凛々しい女子高校生 ~ 空手の全国大会出場

凛々しい女子高校生 ~ 空手の全国大会出場  

 山下恵理奈さんの空手の形(かた)の演武を見て、その姿勢の良さと緩急のメリハリの利いた動作の一つ一つに目を奪われました。突きや蹴りでは、彼女の手足が伸縮自在に動きます。山下さんは、体格は大きくなく、どちらかと言えば小柄です。しかし、彼女が空手を行う姿は、誠に凛々しく、大きく見えるから不思議です。
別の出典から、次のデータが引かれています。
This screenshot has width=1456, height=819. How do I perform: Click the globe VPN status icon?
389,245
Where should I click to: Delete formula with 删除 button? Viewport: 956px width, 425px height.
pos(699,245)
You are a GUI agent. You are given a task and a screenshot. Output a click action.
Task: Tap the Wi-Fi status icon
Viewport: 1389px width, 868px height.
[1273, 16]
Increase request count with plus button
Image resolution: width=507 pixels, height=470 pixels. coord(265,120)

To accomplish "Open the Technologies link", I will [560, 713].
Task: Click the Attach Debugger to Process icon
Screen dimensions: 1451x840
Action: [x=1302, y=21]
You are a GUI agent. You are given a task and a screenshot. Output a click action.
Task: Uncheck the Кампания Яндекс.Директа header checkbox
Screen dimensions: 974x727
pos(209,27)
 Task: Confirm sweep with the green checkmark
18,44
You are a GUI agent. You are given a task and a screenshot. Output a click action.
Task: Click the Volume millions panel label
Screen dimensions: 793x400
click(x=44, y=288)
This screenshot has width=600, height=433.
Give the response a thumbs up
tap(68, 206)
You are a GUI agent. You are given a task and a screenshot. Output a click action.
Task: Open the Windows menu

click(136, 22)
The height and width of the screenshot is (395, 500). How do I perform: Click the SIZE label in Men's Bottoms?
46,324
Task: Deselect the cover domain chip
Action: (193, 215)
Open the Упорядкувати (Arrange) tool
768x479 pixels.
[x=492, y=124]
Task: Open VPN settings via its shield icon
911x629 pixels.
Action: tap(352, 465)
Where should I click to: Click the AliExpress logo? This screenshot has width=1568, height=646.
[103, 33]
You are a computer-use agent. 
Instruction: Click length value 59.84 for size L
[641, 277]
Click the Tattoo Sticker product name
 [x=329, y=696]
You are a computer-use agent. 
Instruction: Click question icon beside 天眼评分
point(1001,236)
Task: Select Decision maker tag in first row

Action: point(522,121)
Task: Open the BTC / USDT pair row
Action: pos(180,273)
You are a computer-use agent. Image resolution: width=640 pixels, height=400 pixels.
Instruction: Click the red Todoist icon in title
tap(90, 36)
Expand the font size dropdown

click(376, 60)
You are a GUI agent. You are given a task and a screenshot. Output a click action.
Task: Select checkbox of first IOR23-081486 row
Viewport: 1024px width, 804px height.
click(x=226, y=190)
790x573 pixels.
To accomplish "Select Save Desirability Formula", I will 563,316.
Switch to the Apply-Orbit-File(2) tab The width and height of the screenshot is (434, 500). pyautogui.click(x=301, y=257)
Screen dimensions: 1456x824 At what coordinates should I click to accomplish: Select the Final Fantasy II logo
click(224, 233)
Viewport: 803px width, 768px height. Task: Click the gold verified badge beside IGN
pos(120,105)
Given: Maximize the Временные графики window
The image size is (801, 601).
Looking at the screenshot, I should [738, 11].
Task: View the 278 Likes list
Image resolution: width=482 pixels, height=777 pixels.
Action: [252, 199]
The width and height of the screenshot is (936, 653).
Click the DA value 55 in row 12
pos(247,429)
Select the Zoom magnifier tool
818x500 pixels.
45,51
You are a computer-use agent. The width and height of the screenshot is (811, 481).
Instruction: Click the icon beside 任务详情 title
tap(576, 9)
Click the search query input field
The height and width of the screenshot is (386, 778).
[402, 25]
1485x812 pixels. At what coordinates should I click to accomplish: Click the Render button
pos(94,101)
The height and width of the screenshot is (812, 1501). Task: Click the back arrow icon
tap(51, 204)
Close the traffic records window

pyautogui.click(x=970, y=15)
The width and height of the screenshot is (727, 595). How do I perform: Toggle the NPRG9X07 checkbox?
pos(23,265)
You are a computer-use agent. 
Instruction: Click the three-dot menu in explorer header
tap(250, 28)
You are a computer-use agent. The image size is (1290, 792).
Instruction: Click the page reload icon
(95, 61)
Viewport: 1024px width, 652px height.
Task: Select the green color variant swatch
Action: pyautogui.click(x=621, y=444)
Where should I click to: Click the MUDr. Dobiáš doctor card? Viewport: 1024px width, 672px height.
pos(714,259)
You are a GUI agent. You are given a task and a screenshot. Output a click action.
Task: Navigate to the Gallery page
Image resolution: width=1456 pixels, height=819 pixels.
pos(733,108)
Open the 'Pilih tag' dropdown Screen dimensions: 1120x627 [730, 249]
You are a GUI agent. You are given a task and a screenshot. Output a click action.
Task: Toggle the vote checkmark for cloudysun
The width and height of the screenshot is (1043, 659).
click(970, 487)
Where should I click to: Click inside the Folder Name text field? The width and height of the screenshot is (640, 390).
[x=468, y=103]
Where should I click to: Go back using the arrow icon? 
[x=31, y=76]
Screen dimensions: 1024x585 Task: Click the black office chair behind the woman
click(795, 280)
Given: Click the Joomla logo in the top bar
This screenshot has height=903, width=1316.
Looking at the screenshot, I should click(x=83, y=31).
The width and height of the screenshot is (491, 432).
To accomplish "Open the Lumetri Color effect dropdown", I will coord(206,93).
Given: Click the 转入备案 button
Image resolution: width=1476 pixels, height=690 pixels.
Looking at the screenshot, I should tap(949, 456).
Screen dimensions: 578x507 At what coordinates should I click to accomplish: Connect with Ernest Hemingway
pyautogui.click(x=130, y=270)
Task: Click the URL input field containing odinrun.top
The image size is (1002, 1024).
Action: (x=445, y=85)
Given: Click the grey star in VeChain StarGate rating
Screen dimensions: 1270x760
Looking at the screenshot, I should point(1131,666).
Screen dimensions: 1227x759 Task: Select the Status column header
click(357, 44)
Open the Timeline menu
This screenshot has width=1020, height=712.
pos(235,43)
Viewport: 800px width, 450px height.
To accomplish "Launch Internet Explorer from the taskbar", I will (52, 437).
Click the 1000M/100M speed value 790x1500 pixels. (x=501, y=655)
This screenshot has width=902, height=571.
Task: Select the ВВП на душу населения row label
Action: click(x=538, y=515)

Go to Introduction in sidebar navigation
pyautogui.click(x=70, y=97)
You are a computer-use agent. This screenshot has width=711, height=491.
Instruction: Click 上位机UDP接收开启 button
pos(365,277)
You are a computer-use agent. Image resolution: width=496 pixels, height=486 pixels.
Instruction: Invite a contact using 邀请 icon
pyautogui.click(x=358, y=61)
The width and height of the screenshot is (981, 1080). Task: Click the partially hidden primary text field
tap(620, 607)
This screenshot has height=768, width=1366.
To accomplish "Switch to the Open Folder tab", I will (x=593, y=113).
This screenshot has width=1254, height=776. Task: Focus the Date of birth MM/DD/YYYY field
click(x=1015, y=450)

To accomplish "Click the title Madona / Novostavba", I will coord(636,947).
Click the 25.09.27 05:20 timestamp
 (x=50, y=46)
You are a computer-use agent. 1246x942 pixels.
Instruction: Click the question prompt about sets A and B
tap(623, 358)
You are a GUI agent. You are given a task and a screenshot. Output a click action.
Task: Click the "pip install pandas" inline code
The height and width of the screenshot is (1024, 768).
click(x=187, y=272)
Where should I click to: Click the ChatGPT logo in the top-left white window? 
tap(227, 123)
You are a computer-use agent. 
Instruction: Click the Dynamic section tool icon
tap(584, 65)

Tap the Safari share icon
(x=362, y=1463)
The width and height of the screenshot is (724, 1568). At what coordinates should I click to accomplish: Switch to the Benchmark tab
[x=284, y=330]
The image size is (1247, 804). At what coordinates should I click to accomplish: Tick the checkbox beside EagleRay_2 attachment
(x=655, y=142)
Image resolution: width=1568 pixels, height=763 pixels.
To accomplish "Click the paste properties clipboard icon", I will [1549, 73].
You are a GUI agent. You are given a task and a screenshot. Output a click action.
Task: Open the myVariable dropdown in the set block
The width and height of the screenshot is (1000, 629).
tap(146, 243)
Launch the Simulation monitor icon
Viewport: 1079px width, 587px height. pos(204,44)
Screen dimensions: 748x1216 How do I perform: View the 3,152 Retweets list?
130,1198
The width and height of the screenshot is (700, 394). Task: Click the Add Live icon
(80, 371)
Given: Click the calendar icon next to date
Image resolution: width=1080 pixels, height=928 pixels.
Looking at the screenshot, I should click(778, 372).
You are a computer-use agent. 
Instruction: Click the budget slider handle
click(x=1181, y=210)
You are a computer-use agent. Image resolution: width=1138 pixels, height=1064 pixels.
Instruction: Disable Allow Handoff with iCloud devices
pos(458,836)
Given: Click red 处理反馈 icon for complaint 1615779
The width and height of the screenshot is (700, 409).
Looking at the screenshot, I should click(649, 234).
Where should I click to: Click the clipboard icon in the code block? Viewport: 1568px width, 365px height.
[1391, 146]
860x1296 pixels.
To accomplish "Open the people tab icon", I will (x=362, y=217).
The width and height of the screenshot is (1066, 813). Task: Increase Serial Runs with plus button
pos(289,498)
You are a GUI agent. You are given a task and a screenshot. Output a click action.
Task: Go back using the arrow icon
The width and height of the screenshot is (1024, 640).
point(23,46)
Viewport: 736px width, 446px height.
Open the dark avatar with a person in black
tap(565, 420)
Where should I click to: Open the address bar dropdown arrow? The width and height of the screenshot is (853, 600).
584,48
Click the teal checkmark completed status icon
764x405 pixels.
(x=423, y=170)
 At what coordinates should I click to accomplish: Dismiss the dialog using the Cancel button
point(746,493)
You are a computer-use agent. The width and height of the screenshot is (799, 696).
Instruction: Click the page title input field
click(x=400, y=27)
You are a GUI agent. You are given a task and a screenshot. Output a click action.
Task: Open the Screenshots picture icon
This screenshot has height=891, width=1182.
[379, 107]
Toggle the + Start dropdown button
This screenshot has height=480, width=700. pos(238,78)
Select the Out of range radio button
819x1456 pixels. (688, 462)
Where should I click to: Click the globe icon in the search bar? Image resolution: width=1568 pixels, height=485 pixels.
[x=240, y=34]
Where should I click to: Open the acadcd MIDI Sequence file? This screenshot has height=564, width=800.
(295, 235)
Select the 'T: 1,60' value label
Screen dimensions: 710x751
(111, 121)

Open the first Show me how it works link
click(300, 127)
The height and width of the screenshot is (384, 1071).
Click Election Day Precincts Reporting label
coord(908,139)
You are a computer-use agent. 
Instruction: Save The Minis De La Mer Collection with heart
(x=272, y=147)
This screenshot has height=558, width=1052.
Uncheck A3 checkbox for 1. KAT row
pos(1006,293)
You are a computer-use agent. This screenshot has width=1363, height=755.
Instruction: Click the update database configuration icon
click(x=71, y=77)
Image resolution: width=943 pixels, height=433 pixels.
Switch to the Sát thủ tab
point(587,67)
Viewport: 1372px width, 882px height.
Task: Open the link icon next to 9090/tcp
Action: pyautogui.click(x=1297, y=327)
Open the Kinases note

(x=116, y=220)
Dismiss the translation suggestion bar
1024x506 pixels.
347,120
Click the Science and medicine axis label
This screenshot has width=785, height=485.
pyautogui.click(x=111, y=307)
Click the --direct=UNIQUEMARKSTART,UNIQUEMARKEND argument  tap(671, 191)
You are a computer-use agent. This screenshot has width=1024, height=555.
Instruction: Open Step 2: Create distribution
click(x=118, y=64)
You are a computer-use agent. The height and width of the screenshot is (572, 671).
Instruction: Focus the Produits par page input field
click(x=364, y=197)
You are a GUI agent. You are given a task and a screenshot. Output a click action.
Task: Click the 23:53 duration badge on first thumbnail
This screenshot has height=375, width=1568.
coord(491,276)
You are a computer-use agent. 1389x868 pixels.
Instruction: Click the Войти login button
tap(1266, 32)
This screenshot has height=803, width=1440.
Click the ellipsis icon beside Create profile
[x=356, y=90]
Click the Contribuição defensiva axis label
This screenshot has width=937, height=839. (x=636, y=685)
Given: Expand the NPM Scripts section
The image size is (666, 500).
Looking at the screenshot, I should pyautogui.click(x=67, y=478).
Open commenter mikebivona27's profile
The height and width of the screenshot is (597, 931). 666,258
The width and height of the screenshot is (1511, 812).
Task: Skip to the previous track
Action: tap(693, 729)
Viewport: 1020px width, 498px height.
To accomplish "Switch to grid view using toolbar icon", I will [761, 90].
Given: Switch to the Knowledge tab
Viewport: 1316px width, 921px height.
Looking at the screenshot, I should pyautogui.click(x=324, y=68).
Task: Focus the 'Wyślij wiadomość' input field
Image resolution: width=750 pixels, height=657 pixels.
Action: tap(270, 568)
 相良村在住の山下さんは、地元の空手道場の「神武館」に小学校から通い始め、岩下師範の教えを受け、めきめき強くなったそうです。相良中学校在学中に一度全国大会出場の経験もあります。そして、この度、4月の県大会で優勝し、6月2~3日に東京体育館(東京都渋谷区)で開催される第61回全国空手道選手権大会(日本空手協会)の高校女子の組手(くみて)と形(かた)の二部門に出場することとなりました。

 空手には、突きや蹴りなど決められた一連の動作を行う形(かた)と、相手と対戦する組手(くみて)があります。山下さんは形の方を得意としているようです。組手では相手の突きや蹴りが実際に身体に当たり、怪我をすることもあります。先日も、道場で男子高校生と組手の練習中に、相手の突きが顔に当たり、口から出血したと語っていました。しかし、それでも「もっと空手が強くなりたい」と意欲的で、夕方、相良村の「神武館」へ通い練習に打ち込んでいます。時々、多良木高校の武道場で放課後に一人で形の自主練習を行う姿も見られます。

 2020年の東京オリンピックの競技種目として空手が採用されました。まだ女子空手の競技人口は少ないようですが、オリンピック種目採用を契機に今後広がりを見せるかもしれません。山下さんはその先駆者とも云えるでしょう。 

 山下さんの全国大会出場の激励会を先日校長室で行いました。「全国大会はレベルが高いことは自分でもわかっている。」と本人は覚悟を述べました。心身ともに強さを求められるストイックな空手の道を究めようと進む山下さん。多良木高校アンカーの67人の生徒の多様性を象徴する存在です。